The selected site is high-profile, located inside the entrance to Eastside City Park alongside the proposed HS2 terminal, next to Millenium Point. It must have a WOW! factor, be extremely photogenic, and become, in time, iconic, easily recognisable around the world. Behind this 5yr plan, there’s a strong Steering Group and 7 Trustees as we’re a registered charity. Money has been raised to invite 10 artists, selected from a long list, to submit their ideas by the end of this year. And we’re inviting schoolchildren in a parallel competition alongside these professional artists.
Here’s why it’s important to business:
Vibrant cities breed economic success. A truly great city will be open for business; capable of attracting inward investment; it will invest in roads, transport, schools and universities, offering a workforce the skills needed by employers, but essentially to keep those skills in the region, not export them; a conference centre, good housing, internationally known sports stadia, leisure and health facilities and will have attractive open spaces. It will certainly have a vibrant cultural life.
Birmingham already has a global reputation in terms of performing arts, ( eg. Symphony Hall, the CBSO and Birmingham Royal Ballet). But it should be widened. Public art, if good enough, will play an important role in business.
Think of it as a branding exercise.
Images of the winning artwork could be reproduced for example on picture postcards of Birmingham and in TV productions; small-scale models could be reproduced for sale as souvenirs. There are contracts to be won here.
It would build on a city’s reputation, allowing that city to become more easily recognisable, both nationally and internationally
Most of you will recognise “The Little Mermaid”, and think of Copenhagen. It becomes a reason to visit the Danish capital or, at the very least, to go and see it when you find yourself visiting that city on business or pleasure. Equally, the “Statue of Liberty” is a must-see work of public art when in New York.
Birmingham has no such attraction. We have no equivalent “Angel of the North”. Our existing public art is pretty lamentable - and neglected, sadly. If we had a truly iconic public artwork and keep it maintained, we’d attract more tourism. That would directly impact on business by bringing obvious economic benefit to our shops, hotels, restaurants and cafes. But also we could expect spin-off patronage to our theatres and concert halls from these tourists and also from our citizens.

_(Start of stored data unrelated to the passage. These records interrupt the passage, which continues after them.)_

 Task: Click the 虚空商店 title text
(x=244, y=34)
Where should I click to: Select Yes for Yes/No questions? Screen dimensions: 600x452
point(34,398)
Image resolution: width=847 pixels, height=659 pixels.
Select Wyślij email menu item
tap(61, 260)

New public art, providing it is of high-enough quality, and photogenic, will therefore, contribute to the economy and become another plus-factor when considering locating a business into the region. This opens up employment opportunities and will create reciprocatory business for everyone.
Uniquely, we are to be partnered by a Birmingham-based charity, CureLeukaemia, which has a national and international reach. They see close synergy working alongside a worthwhile cultural project, positioning Birmingham on the world stage, especially as it’s appreciated by many that we could deliver a major addition to the city’s cultural offer.
For these reasons your business and your staff may like to support The Birmingham Big Art Project. It is backed by the city fathers. Why? Because the economic benefits are obvious, and the city gains a permanent cultural attraction, a necessary ingredient for a forward-thinking city. CSR is a good starting point for such support. We have also identified some fascinating sponsorship opportunities for business.
In my view, this is a win-win project for everyone, including schoolchildren and parents alike. I hope you agree.
GLYN PITCHFORD CSR Annual Conference, 26th June 2015.